Types of primary keys
All database tables must have one primary key column. The primary key uniquely identifies a row within a table therefore it’s bound by the following constraints:
- NOT NULL
When choosing a primary key we must take into consideration the following aspects:
- the primary key may be used for joining other tables through a foreign key relationship
- the primary key usually has an associated default index, so the more compact the data type the less space the index will take
- a simple key performs better than a compound one
- the primary key assignment must ensure uniqueness even in highly concurrent environments
When choosing a primary key generator strategy the options are:
- natural keys, using a column combination that guarantees individual rows uniqueness
- surrogate keys, that are generated independently of the current row data
Natural keys’ uniqueness is enforced by external factors (e.g. person unique identifiers, social security numbers, vehicle identification numbers).

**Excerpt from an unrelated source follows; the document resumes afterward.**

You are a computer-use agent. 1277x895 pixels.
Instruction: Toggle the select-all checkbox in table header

Natural keys are convenient because they have an outside world equivalent and they don’t require any extra database processing. We can, therefore, know the primary key even before inserting the actual row into the database, which simplifies batch inserts.
If the natural key is a single numeric value the performance is comparable to that of surrogate keys.

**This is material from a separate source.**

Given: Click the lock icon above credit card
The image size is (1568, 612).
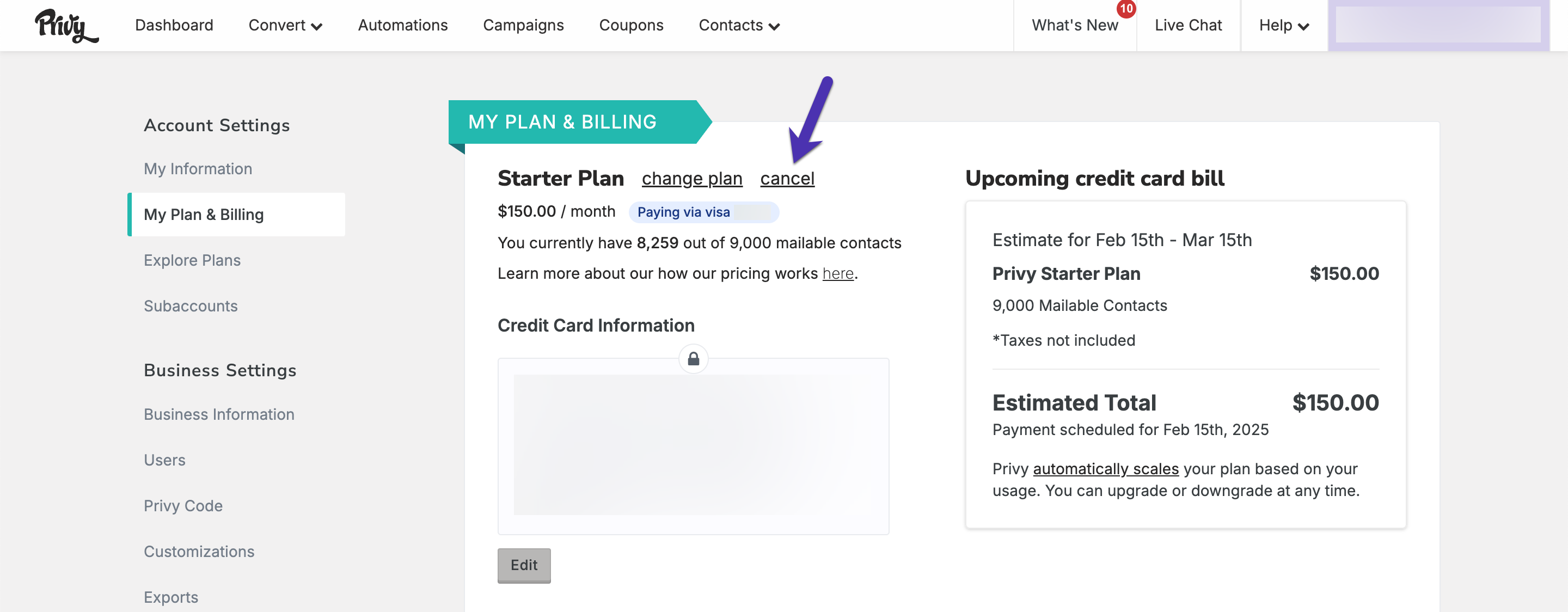Looking at the screenshot, I should pos(693,359).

For compound keys we must be aware of possible performance penalties:
- compound key joins are slower than single key ones
- compound key indexes require more space than their single key counterparts
Non-numerical keys are less efficient than numeric ones (integer, bigint), for both indexing and joining. A CHAR(17) natural key (e.g. vehicle identification number) occupies 17 bytes as opposed to 4 bytes (32 bit integer) or 8 bytes (64 bit bigint).
The initial schema design uniqueness assumptions may not forever hold true. Let’s say we’d used one specific country citizen numeric code for identifying all application users. If we now need to support other countries that don’t have such citizen numeric code or the code clashed with existing entries, then we can conclude that the schema evolution is possibly hindered.
If the natural key uniqueness constraints change it’s going to be very difficult to update both the primary keys (if we manage to drop the primary key constraints anyway) and all associated foreign key relationships.
Surrogate keys are generated independently of the current row data, so the other column constraints may freely evolve according to the application business requirements.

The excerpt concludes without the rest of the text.